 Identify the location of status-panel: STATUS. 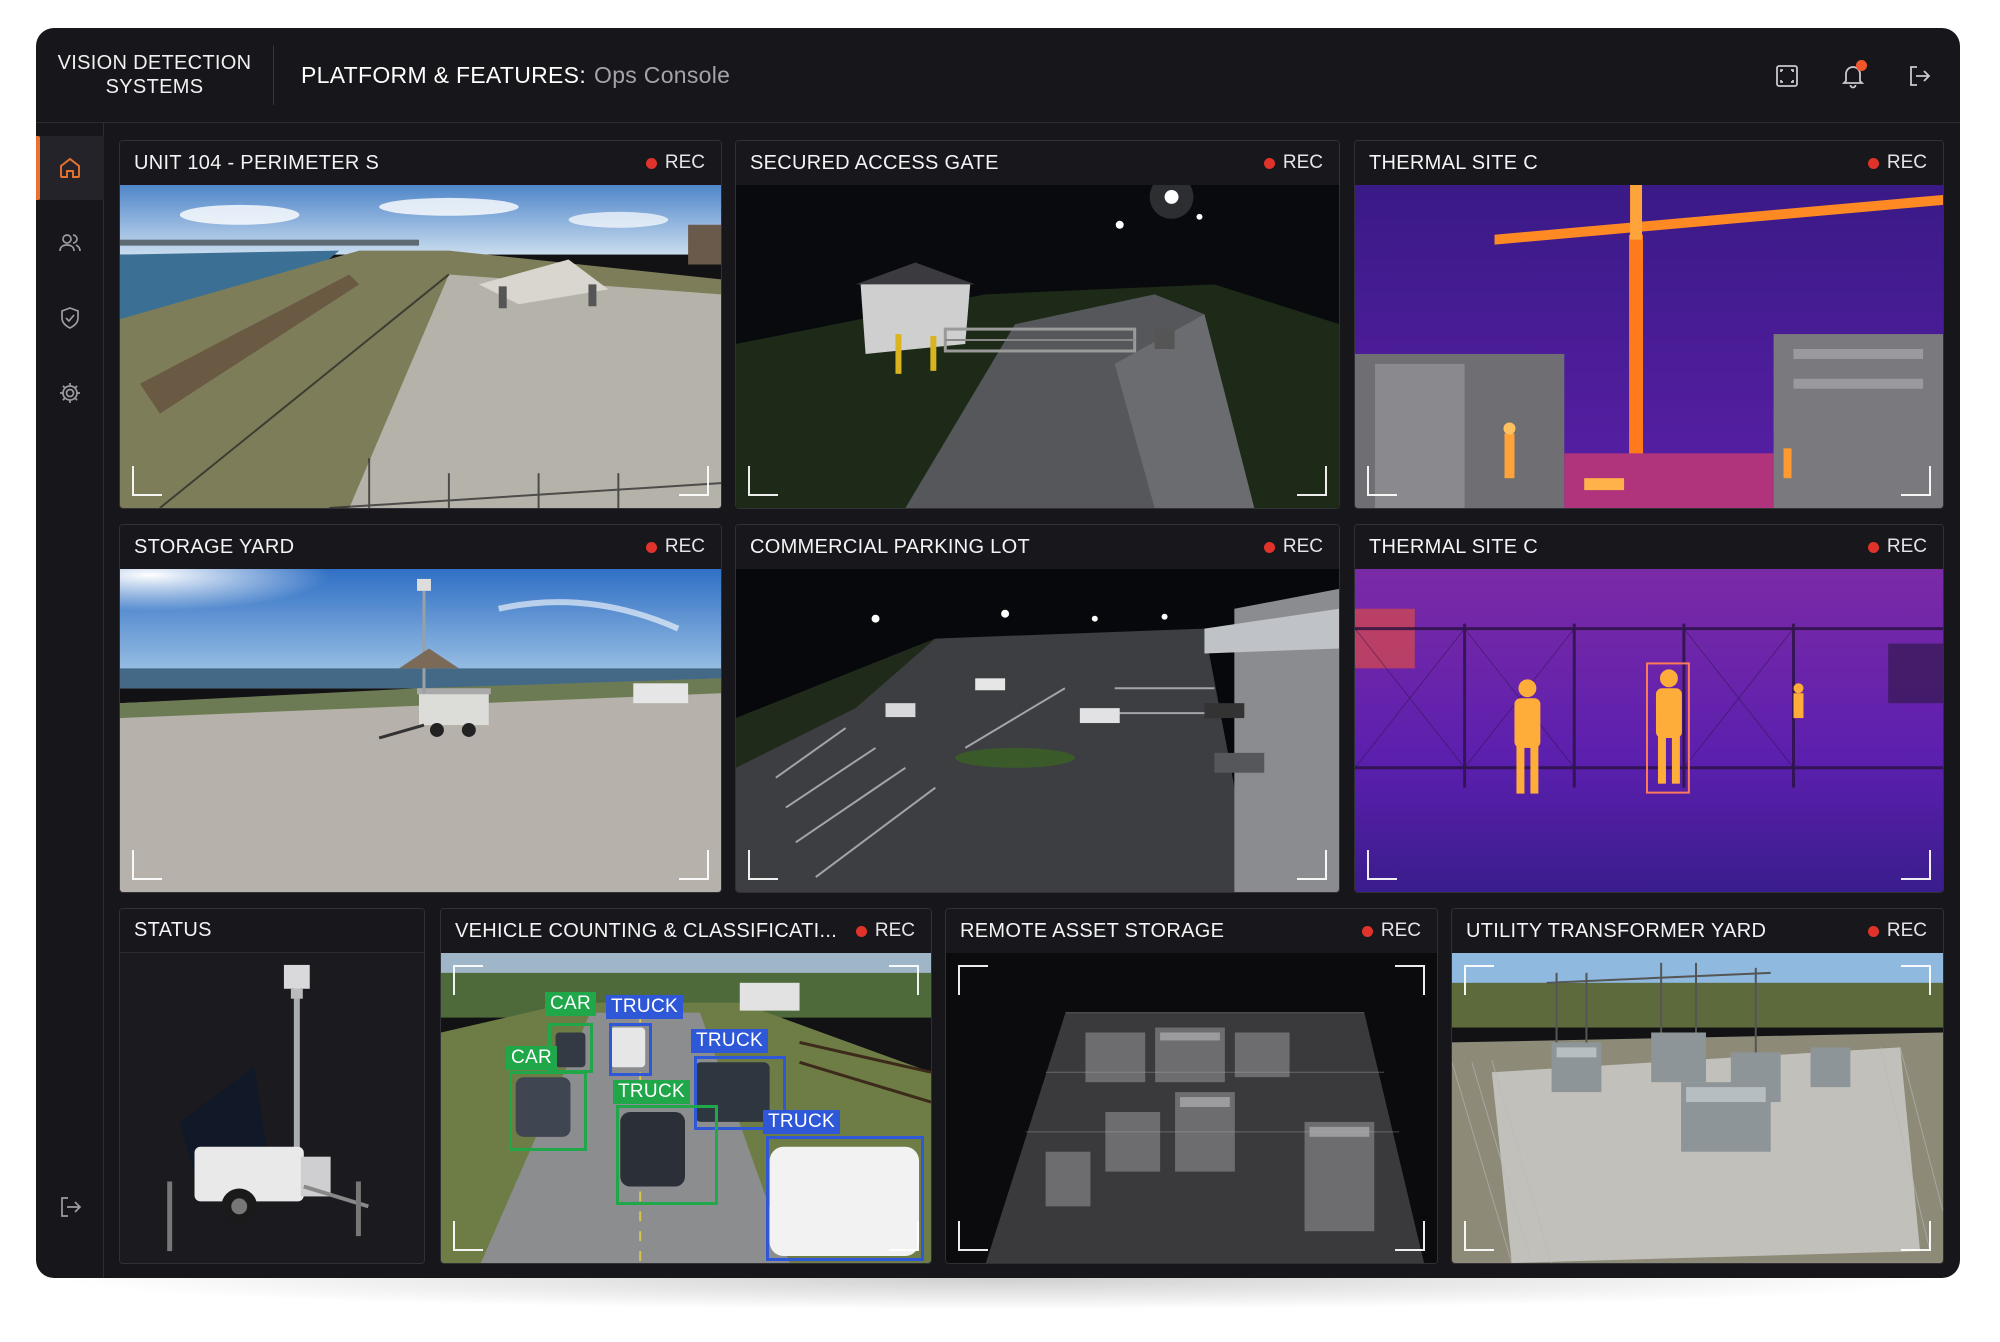
(272, 1086).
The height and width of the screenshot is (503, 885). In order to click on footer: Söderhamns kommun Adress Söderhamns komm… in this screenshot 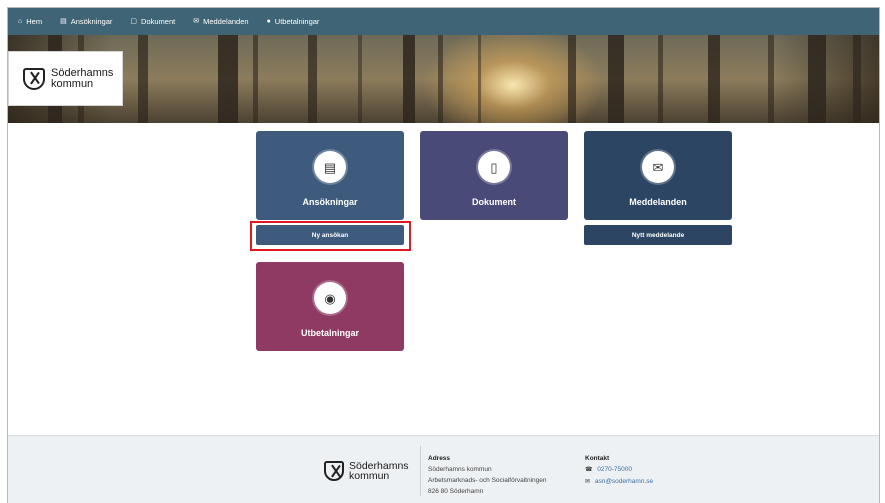, I will do `click(444, 469)`.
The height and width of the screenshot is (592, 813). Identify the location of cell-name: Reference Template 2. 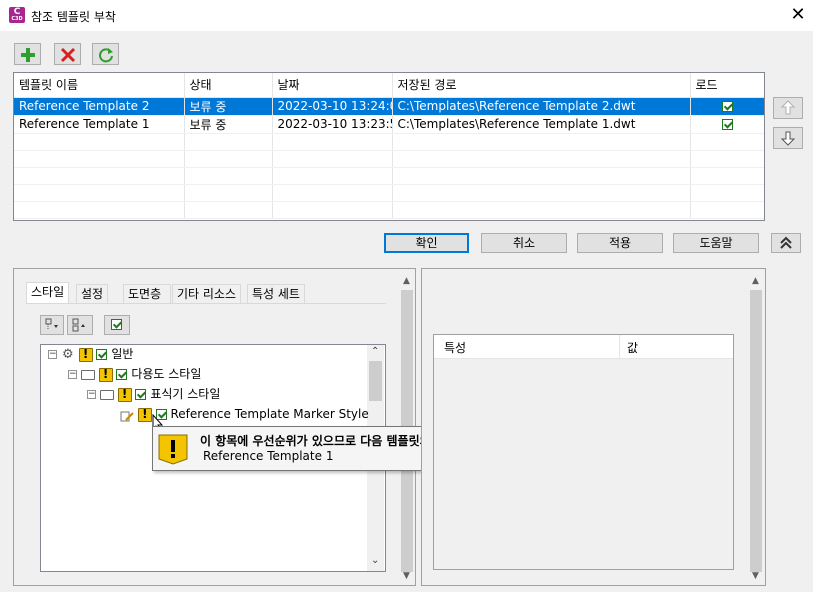
(100, 106).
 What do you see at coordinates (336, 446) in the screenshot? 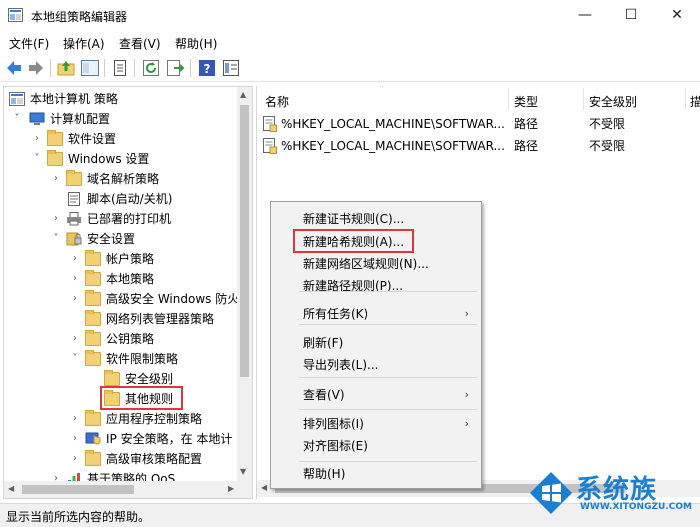
I see `menu-align-icons: 对齐图标(E)` at bounding box center [336, 446].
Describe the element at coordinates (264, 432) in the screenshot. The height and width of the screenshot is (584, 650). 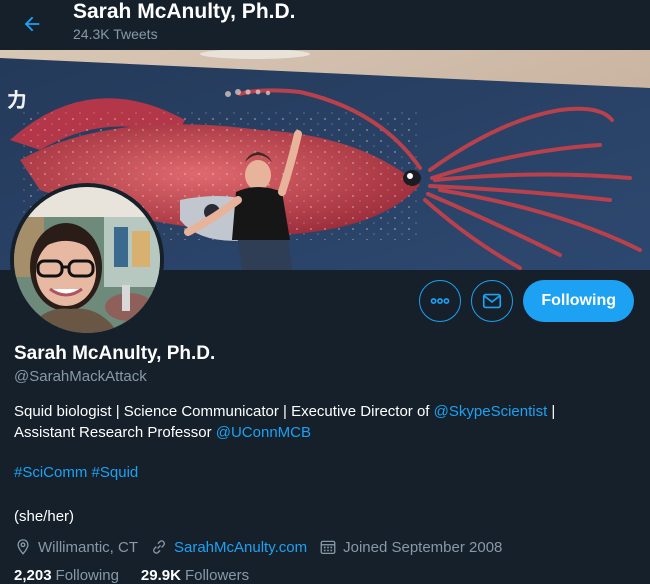
I see `bio-mention-uconnmcb: @UConnMCB` at that location.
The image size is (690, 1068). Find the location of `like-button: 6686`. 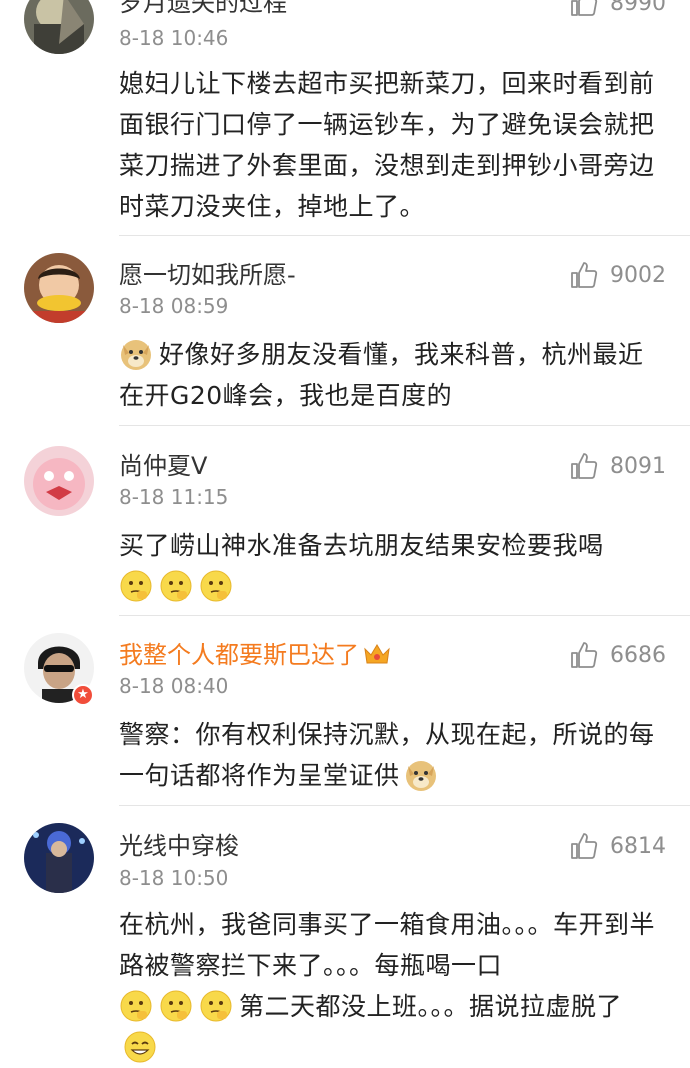

like-button: 6686 is located at coordinates (618, 655).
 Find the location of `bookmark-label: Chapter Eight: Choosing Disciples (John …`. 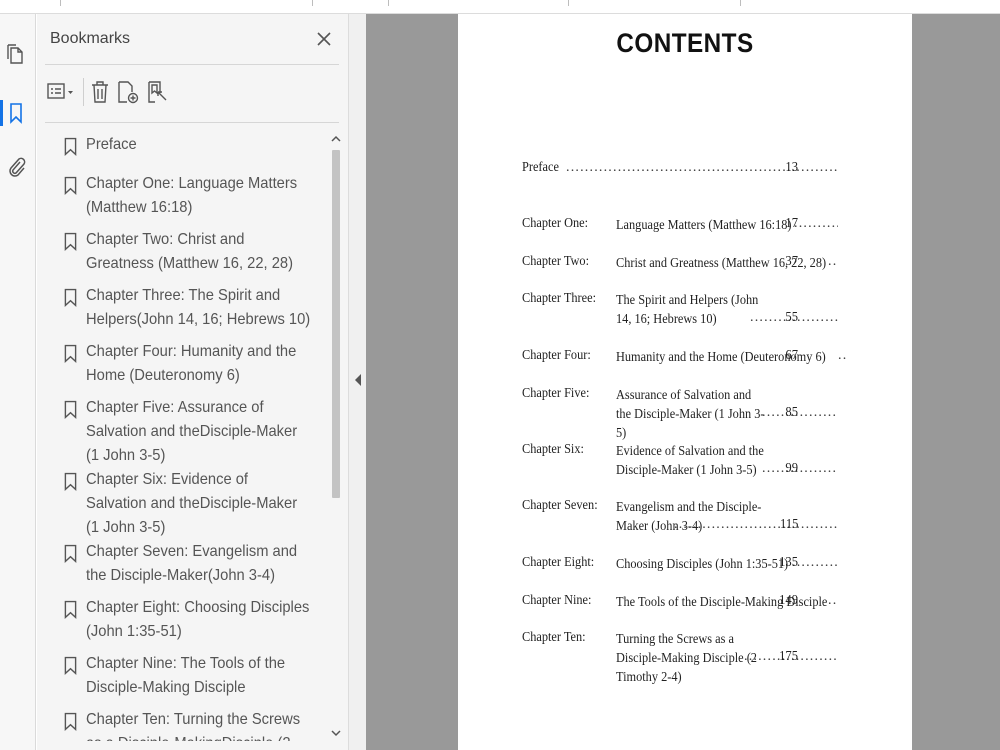

bookmark-label: Chapter Eight: Choosing Disciples (John … is located at coordinates (198, 620).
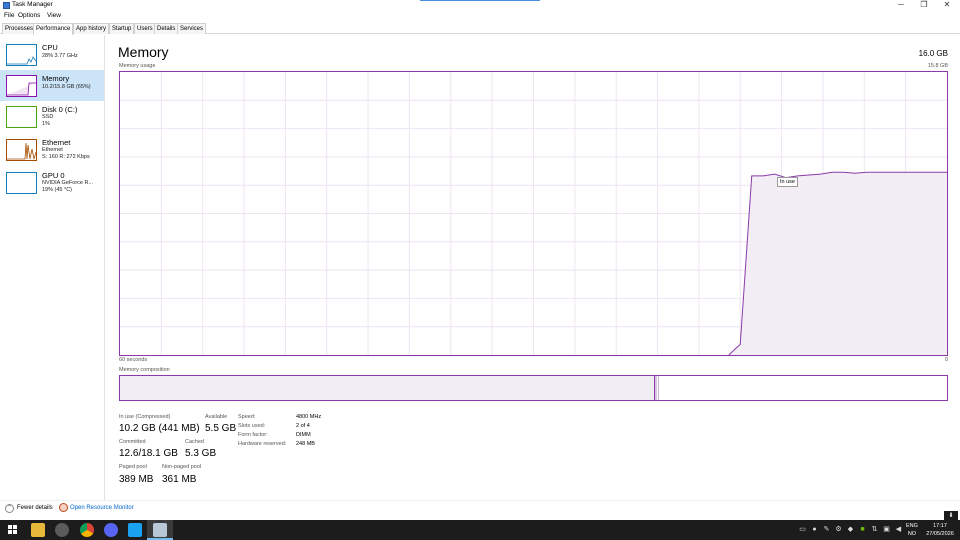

====================

* **YOUR TASK**: Copy out everything from the line containing "Describe the element" down to the end of the items above, word for word, and leave the pictures out.

* **ANSWER TO THE EXERCISE**:
Describe the element at coordinates (264, 432) in the screenshot. The height and width of the screenshot is (584, 650). 
I see `bio-mention-uconnmcb: @UConnMCB` at that location.
The image size is (690, 1068). Find the location of `like-button: 6686`. 

like-button: 6686 is located at coordinates (618, 655).
 Find the location of `bookmark-label: Chapter Eight: Choosing Disciples (John …`. 

bookmark-label: Chapter Eight: Choosing Disciples (John … is located at coordinates (198, 620).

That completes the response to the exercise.